We burst from the plane
like a can of cola
unzipped. At last! 

All night long
in that shaken tube, 
that intimate kaleidoscope
of strangers – but now
it’s Passports, Baggage
and escape. 

There’s barely time
to drop the cases
before a child
has flown like a bird
to perch in your arms
by your cheek.

 

© John Looker 2015

This was first published (under the title ‘The Arrival‘) by the Austin International Poetry Festival in their 25th anniversary anthology ‘When Time and Space Conspire’, 2017. It was reproduced in my second book ‘Poems for my Family’ (Bennison Books, 2018). Both are available through Amazon. 

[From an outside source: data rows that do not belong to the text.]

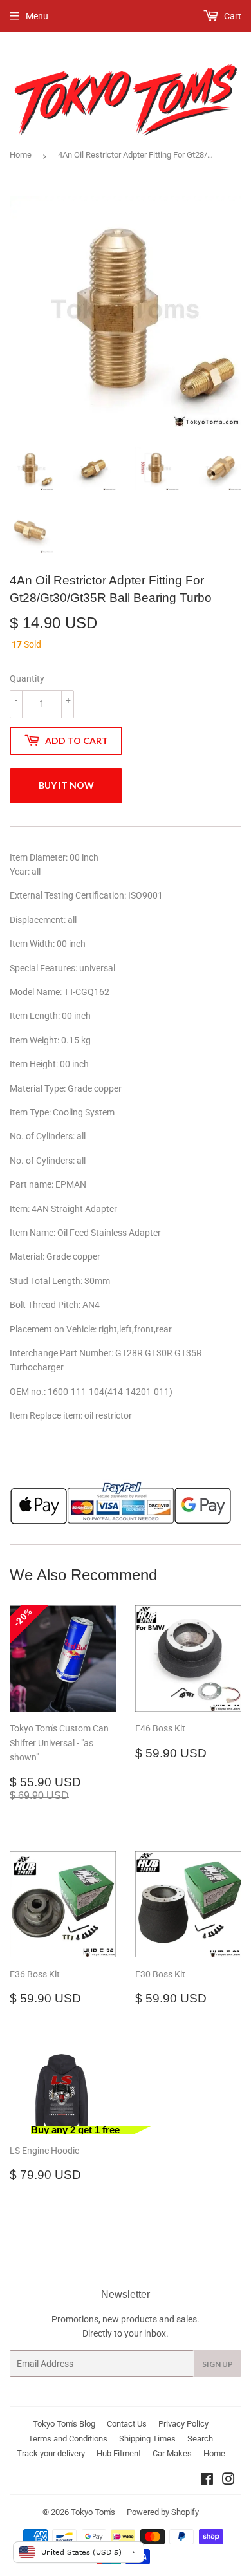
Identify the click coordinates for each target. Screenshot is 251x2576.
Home (21, 155)
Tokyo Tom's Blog (64, 2424)
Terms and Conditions (67, 2438)
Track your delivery (51, 2453)
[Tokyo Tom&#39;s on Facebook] (207, 2481)
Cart (231, 16)
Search (200, 2438)
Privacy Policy (183, 2424)
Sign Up (217, 2364)
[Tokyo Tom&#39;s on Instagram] (228, 2481)
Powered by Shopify (163, 2512)
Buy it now (66, 784)
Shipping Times (147, 2438)
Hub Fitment (119, 2453)
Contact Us (127, 2424)
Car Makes (172, 2453)
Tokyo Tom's (93, 2512)
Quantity (27, 678)
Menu (37, 16)
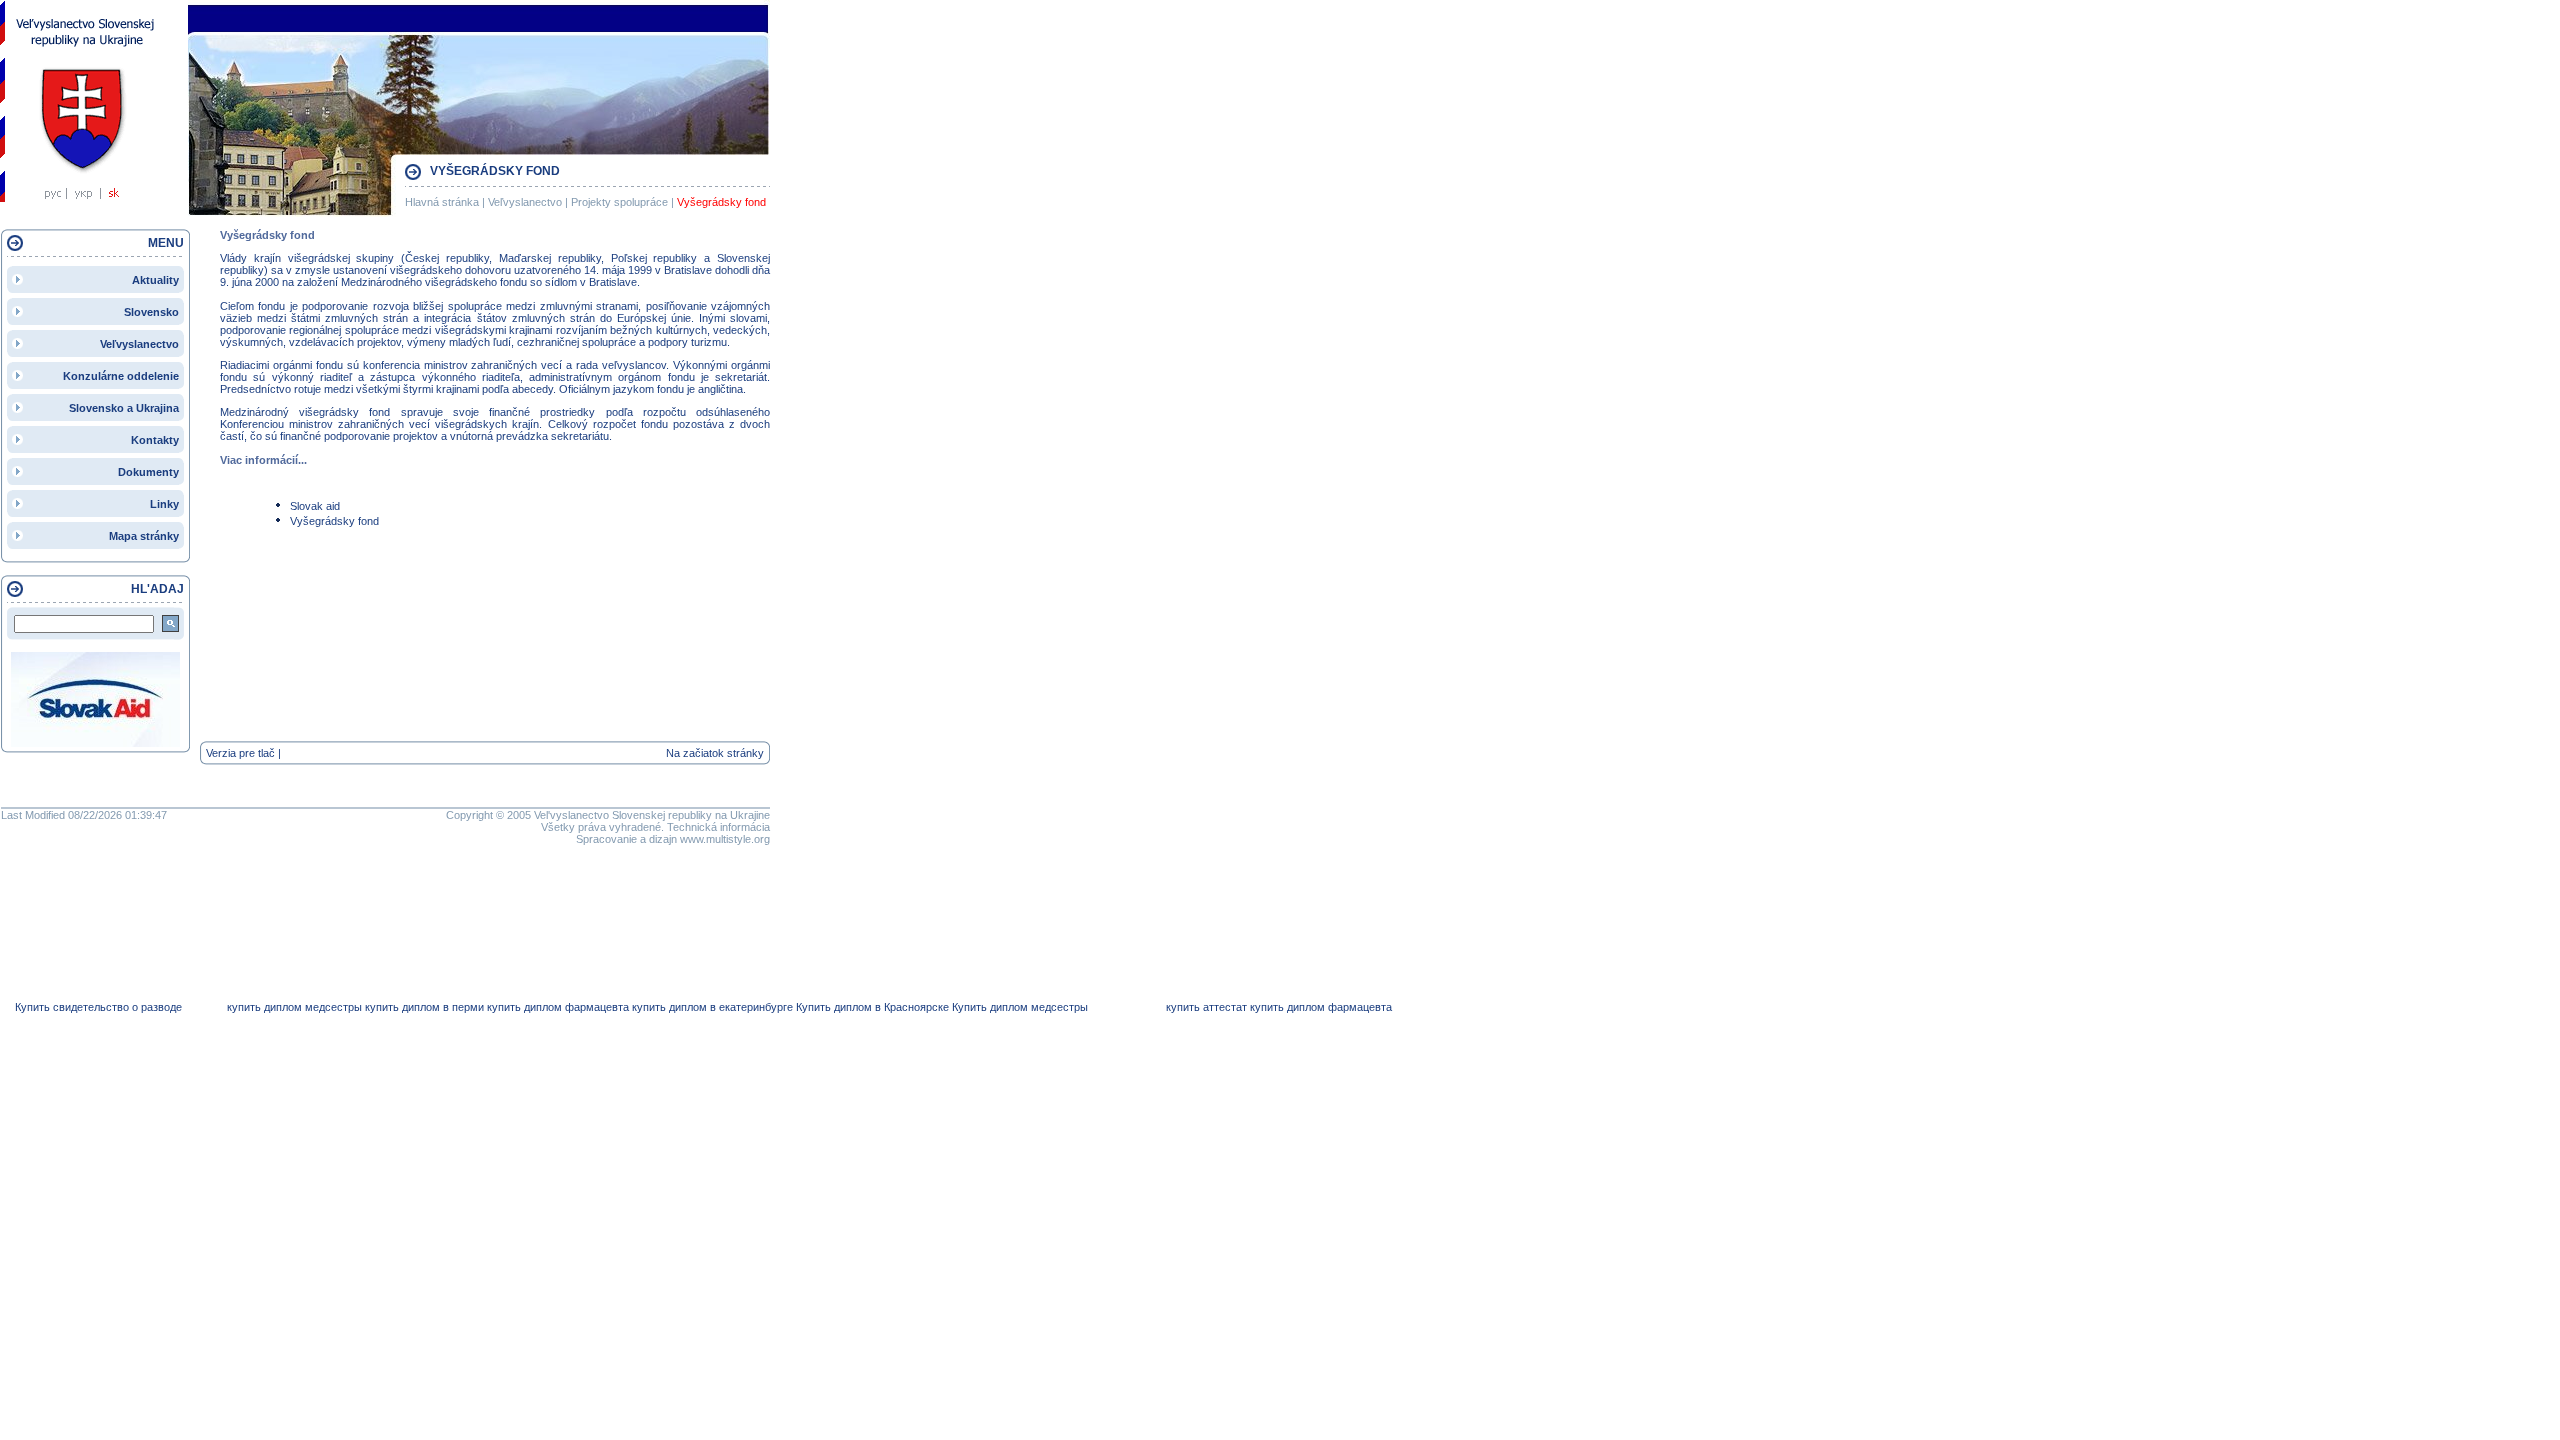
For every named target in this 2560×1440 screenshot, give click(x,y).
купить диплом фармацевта (558, 1007)
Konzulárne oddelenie (121, 376)
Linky (164, 504)
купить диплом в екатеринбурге (712, 1007)
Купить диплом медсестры (1020, 1007)
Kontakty (155, 440)
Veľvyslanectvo (525, 202)
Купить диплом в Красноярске (872, 1007)
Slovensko (151, 312)
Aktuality (155, 280)
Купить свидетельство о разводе (98, 1007)
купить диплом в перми (424, 1007)
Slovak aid (315, 506)
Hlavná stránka (442, 202)
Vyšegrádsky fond (721, 202)
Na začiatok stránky (715, 753)
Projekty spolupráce (619, 202)
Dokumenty (148, 472)
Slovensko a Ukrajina (124, 408)
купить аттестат (1206, 1007)
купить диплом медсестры (294, 1007)
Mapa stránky (144, 536)
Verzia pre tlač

More important: it was first written for my granddaughter Evie.


Responses

  1. By your cheek … how I miss that

    Liked by 1 person

    • Well, your novel The Next Headland certainly celebrates that kind of love. Totally unsentimental novel. Loved it.

      Liked by 1 person

      • Ethel and I both read this this Easter morning, John. What makes this so good is what is not stated. Like much of Ethel’s poetry it paints both a visual and an emotional image:

        All night long
        in that shaken tube,
        that intimate kaleidoscope
        of strangers – but now
        it’s Passports, Baggage
        and escape.

        and then follows that up with a message that is not stated, but sticks in the reader’s mind. A poem about love and coming out of confinement, this is the perfect poem about Easter in the middle of a pandemic.

        Liked by 1 person

        • Hello Tom – thank you, how nice to picture you and Ethel reading this together. Best wishes to you both on this very strange Easter Sunday.

          Like

  2. “cola unzipped” is a wonderful image of arrival after a long flight. And then your poem gets to the bit where being “zipped” for so long is suddenly forgotten!

    Liked by 1 person

    • Hello Bruce – it’s good to hear from you, and thank you. Best wishes.

      Liked by 1 person

  3. Bring on the tears. We have cancelled our flight to our one-year-old granddaughter in Chicago and our arms ache for the eighteen-month-old grandson who we looked after every week until this February.

    Liked by 1 person

    • That’s hard Hilary, very hard. We have to hope that normal life will resume in the not too distant future; but meanwhile our grandchildren won’t stop growing up!

      Liked by 1 person

  4. Another wonderful poem, John. I admire and learn from your poetry.

    Liked by 1 person

  5. A delightful poem, John.

    Liked by 1 person

    • Thank you so much Betty. I’m sorry, I seem to have missed your comment until today. Take care.

      Liked by 1 person

  6. Beautiful poem, John.

    Liked by 1 person

  7. Beautiful! This summer has been difficult for all. Your poem is comforting!

    Like

    • Thank you Lynda. It certainly has been difficult. I hope you and yours are getting through in good shape.